A cat’s health is adversely affected by obesity and excess weight should serve as an early warning sign. Complications include musculoskeletal or joint problems, increased risk of diabetes and sometimes urinary problems. Obese cats can quite often have problems with grooming and dermatological conditions have also been seen with greater frequency. A general trend toward a shorter lifespan is noticed.
How to assess your cat’s weight
Even without weighing your cat, indicators of body condition can be perceived just by stroking and careful observation.
Your cat’s ribs and backbone should not be visible, but easily palpable as you pet them. When looking at the cat in profile or from above, a ‘waist’ should be easily identifiable and their belly should not sag. If the abdomen appears pendulous and full or ‘stretched out’ and you have to search with pressure at your fingertips to find your cat’s ribs you should take action to modify your cat’s weight.
Generally, your cat’s ideal weight is reached at the end of their growth period – between 8 and 12 months of age for most cats. Measuring your cat’s weight at this point may prove to be quite a useful reference point for the rest of your cat’s life. This is your cat’s ‘fit’ weight, which you should strive to maintain whatever your cat’s lifestyle.
The predisposing factors
Relatively sedentary indoor cats are much more likely to develop a weight issue than outdoor cats.
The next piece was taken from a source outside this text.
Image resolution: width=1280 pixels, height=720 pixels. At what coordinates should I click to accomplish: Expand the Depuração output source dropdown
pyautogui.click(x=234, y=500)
Even when well-fed, a cat with access to the outdoors will hunt for an average of four hours per day. You can therefore understand how essential it is for a cat that doesn’t have external access to be able to display these natural behaviours which are linked to their hunting instinct (playing, climbing, jumping, chasing etc).
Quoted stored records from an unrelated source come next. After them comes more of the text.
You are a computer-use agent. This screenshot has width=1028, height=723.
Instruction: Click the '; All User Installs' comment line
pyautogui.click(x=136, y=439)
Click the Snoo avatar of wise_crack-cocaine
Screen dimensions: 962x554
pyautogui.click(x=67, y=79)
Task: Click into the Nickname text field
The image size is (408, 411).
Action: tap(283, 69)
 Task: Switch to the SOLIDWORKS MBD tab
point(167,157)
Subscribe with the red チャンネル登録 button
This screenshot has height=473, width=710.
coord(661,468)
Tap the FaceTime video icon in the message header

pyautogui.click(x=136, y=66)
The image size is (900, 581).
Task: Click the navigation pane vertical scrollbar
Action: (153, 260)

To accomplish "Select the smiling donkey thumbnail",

Boredom and excess weight often go hand in hand, so some environmental enrichment by way of a cat tree, toys and much everyday attention should be given, along with a Health Nutrition™ food suited to an indoor lifestyle. As for “treats”, they should be prohibited unless their caloric content is taken into account when measuring out a daily food allowance.
After neutering or sterilisation a change in hormone balance occurs. One example is that cats have been seen to increase their daily food intake by 20% very quickly when fed free-choice. There is also a reduction in energy expenditure (by 30%) that comes with neutering, increasing the risk of excess weight gain further. Monitor your cat’s weight and combine your efforts with a Health Nutrition™ food which is suited to their new requirements as a sterilised cat. This will help to maintain your cat’s ‘fit’ weight.